▸ Exercise brief
Images stay out. Everything else in the records is repeated exactly.

▸ Data supplied

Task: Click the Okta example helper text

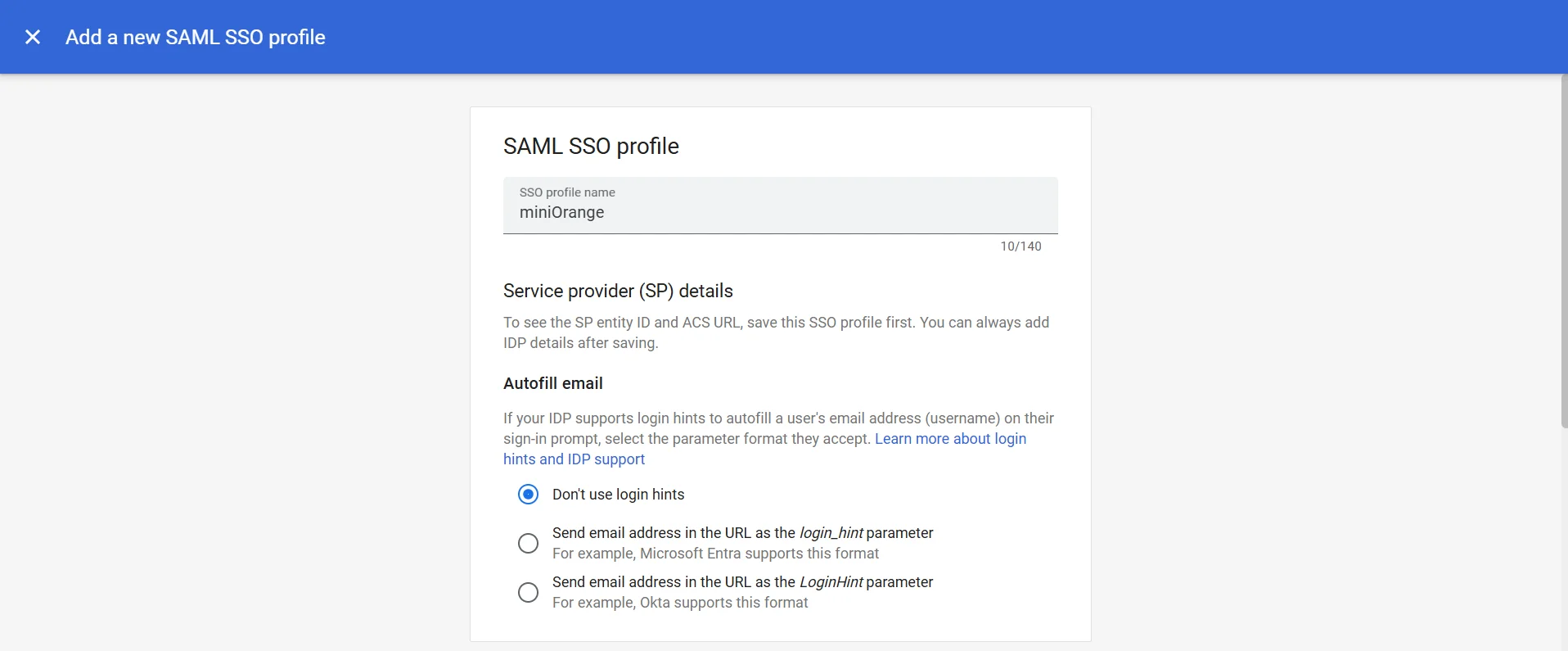Action: click(x=680, y=603)
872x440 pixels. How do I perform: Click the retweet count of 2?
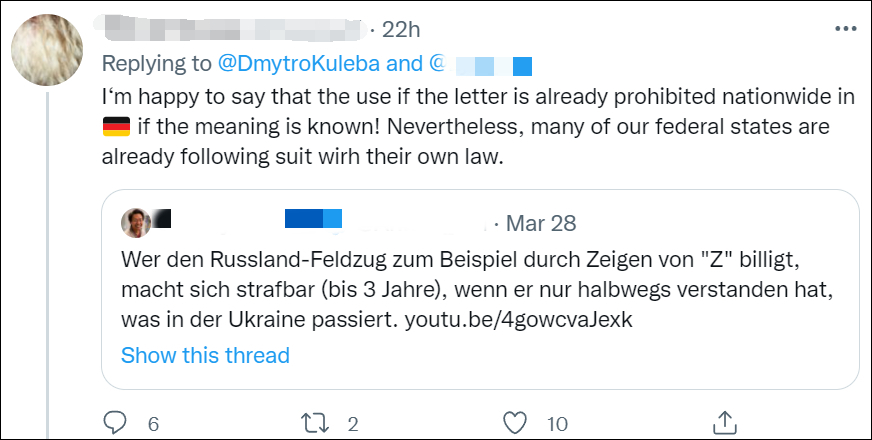(x=353, y=423)
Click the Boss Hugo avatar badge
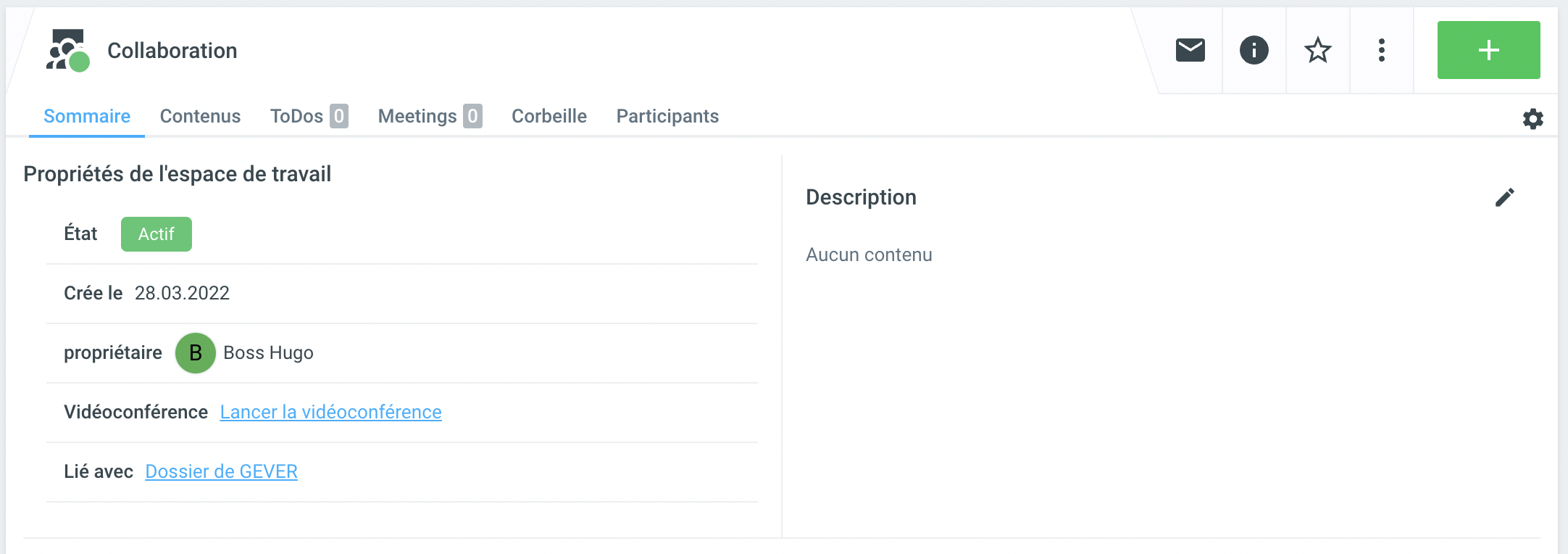The image size is (1568, 554). tap(196, 353)
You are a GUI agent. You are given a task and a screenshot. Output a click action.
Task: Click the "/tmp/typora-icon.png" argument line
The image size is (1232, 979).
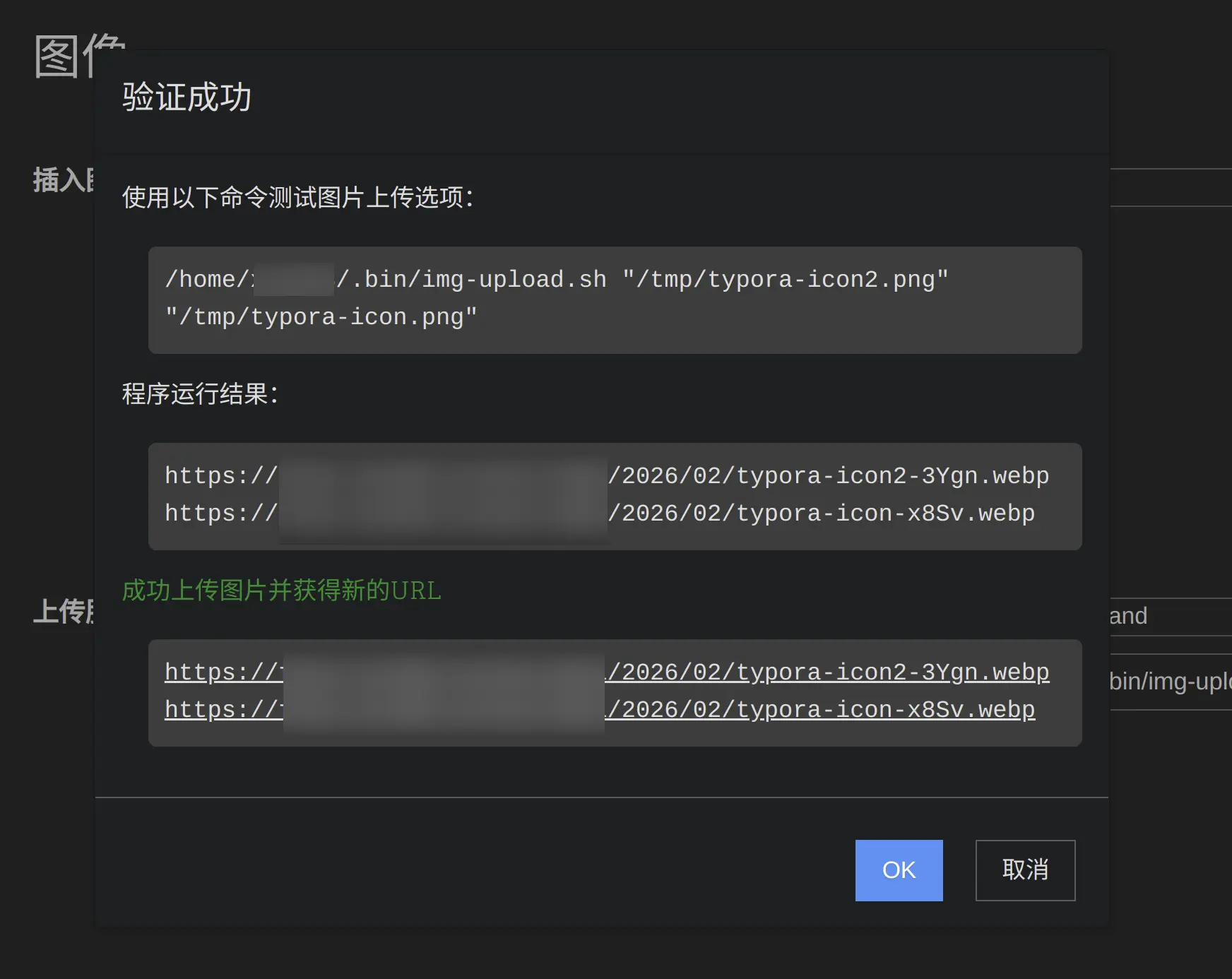(321, 317)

▸ Response to the exercise
Task: Click the Okta example helper text

Action: click(x=680, y=603)
872x440 pixels. How do I perform: Click the retweet count of 2?
(x=353, y=423)
Click the Boss Hugo avatar badge
The image size is (1568, 554). tap(196, 353)
You are a GUI agent. You are given a task and a screenshot. Output a click action.
Task: Click the "/tmp/typora-icon.png" argument line
The image size is (1232, 979).
(321, 317)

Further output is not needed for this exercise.